**What you should do**:
Each line in the entries below that holds the word "accomplish" belongs in the answer.
(Data listing Opens)
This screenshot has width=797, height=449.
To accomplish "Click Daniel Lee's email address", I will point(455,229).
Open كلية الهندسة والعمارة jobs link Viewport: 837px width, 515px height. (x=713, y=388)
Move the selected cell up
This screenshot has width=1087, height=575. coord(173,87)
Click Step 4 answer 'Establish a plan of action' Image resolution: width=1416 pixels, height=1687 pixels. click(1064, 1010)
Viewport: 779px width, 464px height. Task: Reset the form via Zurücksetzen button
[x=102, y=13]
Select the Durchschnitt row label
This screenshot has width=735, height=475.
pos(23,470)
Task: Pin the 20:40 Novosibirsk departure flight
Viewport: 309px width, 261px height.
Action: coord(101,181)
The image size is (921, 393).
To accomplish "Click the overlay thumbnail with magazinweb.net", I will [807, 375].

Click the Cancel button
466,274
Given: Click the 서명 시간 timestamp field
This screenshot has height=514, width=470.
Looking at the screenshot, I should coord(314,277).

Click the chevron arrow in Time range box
(Data listing Closes)
**The answer**:
To accomplish "Click Daniel Lee's email address", I will point(455,229).
To accomplish "Click the overlay thumbnail with magazinweb.net", I will [807, 375].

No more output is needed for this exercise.